Count the lines in the items below that contain the string "question", and give only that number.

> [MATERIAL FOR THE TASK]:
^^^^^^^^

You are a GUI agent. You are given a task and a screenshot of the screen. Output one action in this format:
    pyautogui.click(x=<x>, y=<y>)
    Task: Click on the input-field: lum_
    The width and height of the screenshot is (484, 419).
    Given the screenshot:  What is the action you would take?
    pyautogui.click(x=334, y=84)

^^^^^^^^

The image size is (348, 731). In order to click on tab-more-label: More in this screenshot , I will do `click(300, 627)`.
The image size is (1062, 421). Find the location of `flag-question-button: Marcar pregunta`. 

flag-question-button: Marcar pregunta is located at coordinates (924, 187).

^^^^^^^^

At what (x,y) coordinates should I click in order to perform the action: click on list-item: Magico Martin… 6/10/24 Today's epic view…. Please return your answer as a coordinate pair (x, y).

^^^^^^^^

> [EXERCISE RESPONSE]: 2